Subsets are stored either as integer
@d C integer subset Input
@{
int *subset,
@
@|subset
@}
or double (to allow for indices larger than \code{INT_MAX})
@d C real subset Input
@{
double *subset,
@
@|subset
@}
Blocks $\text{block}_i, i = 1, \dots, N$
@d R block Input
@{
SEXP block
@|block
@}
at $B$ levels
@d C integer B Input
@{
int B
@|B
@}
are stored as a factor
@d C integer block Input
@{
int *block,
@,
@|block
@}
The tabulation of block (potentially in subsets) is
@d R blockTable Input
@{
SEXP blockTable
@|blockTable
@}
where the table is of length $B + 1$ and the first element
counts the number of missing values (although these are NOT allowed in
block).
\subsection{Example Data and Code}
We start with setting-up some toy data sets to be used as test bed. The data
over both the 1d and the 2d case, including case weights, subsets and blocks.
<>=
N <- 20L
P <- 3L
Lx <- 10L
Ly <- 5L
Q <- 4L
B <- 2L
iX2d <- rbind(0, matrix(runif(Lx * P), nrow = Lx))

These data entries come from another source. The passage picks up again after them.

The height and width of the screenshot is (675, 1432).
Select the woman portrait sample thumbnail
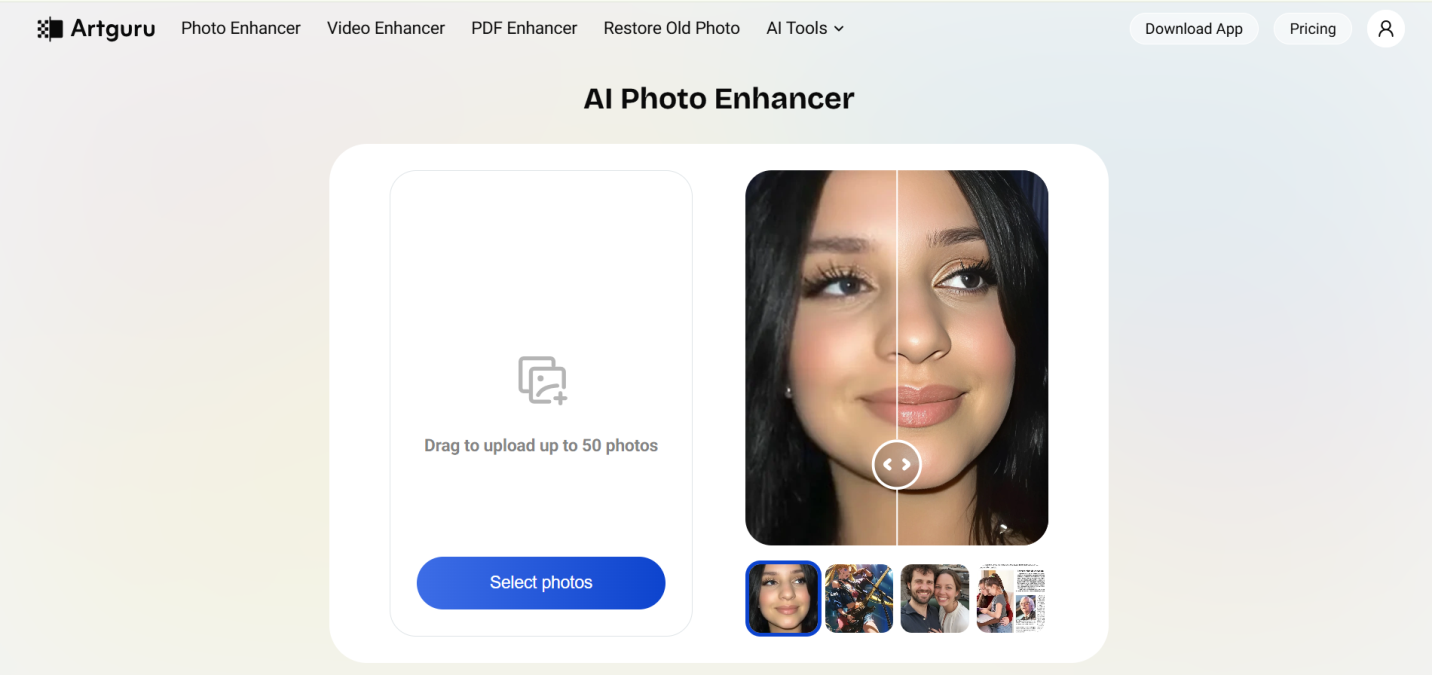(783, 598)
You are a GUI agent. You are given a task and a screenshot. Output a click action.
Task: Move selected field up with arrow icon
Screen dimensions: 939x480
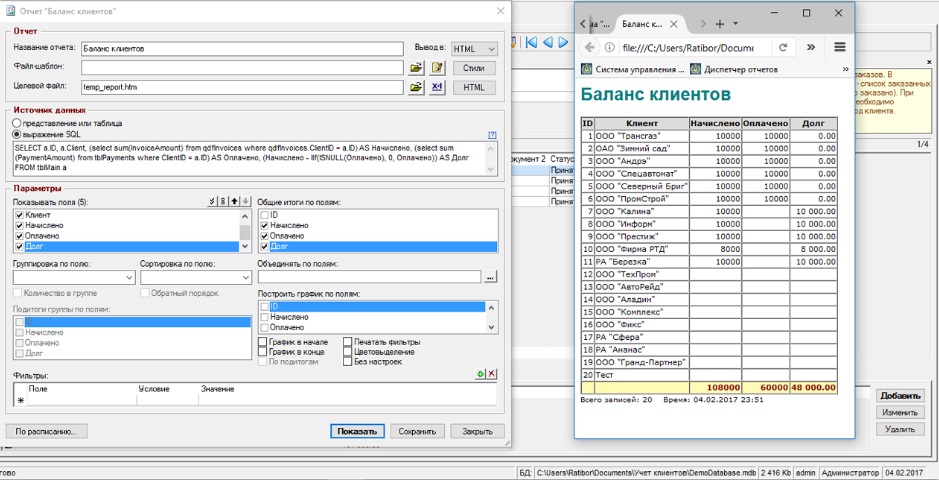pyautogui.click(x=235, y=202)
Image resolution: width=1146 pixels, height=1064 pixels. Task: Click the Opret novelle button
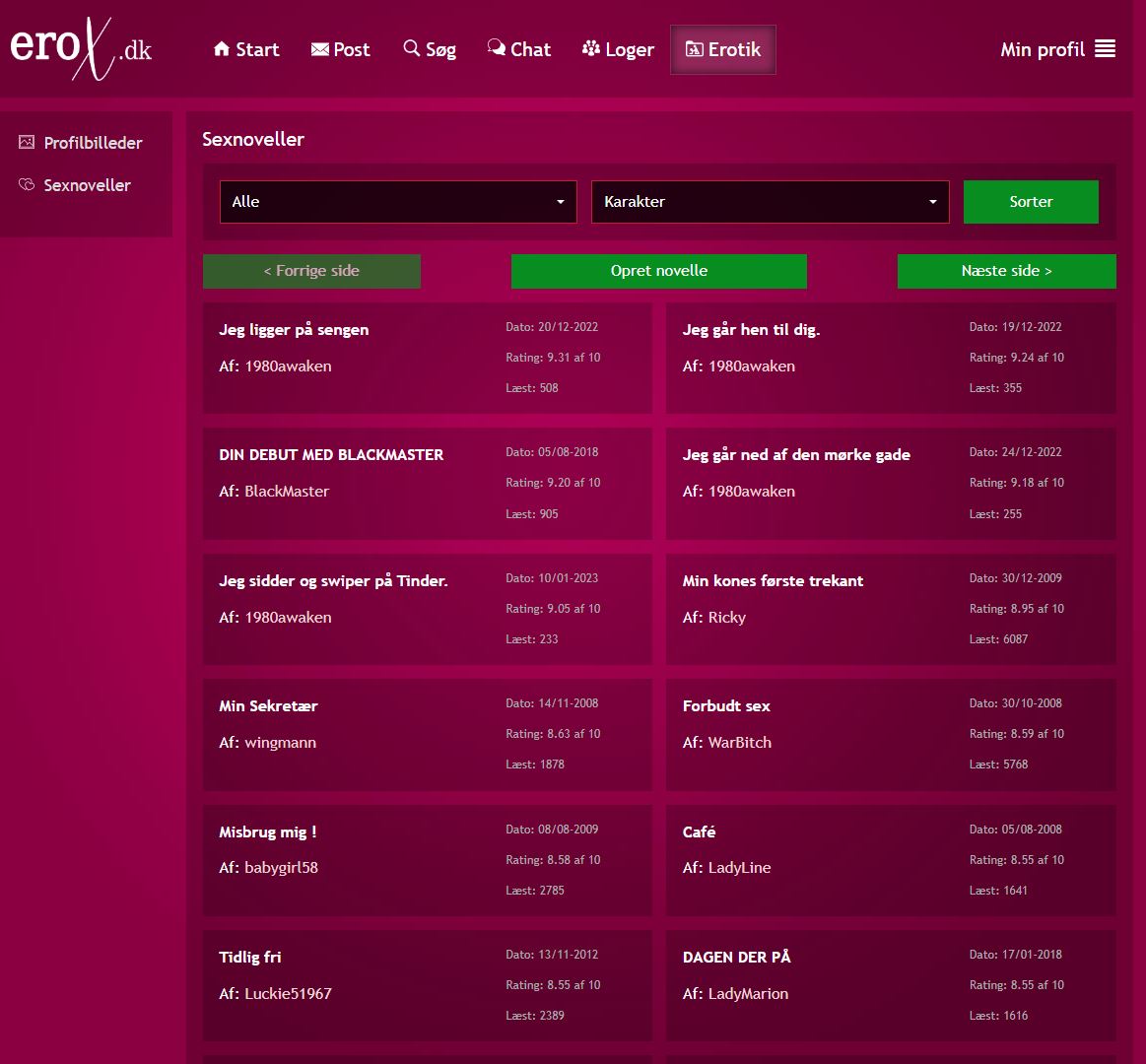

ix <- sample(1:Lx, size = N, replace = TRUE)
levels(ix) <- 1:Lx
ixf <- factor(ix, levels = 1:Lx, labels = 1:Lx)
x <- iX2d[ix + 1,]
Xfactor <- diag(Lx)[ix,]
iY2d <- rbind(0, matrix(runif(Ly * Q), nrow = Ly))
iy <- sample(1:Ly, size = N, replace = TRUE)
levels(iy) <- 1:Ly
iyf <- factor(iy, levels = 1:Ly, labels = 1:Ly)
y <- iY2d[iy + 1,]
weights <- sample(0:5, size = N, replace = TRUE)
block <- sample(gl(B, ceiling(N / B))[1:N])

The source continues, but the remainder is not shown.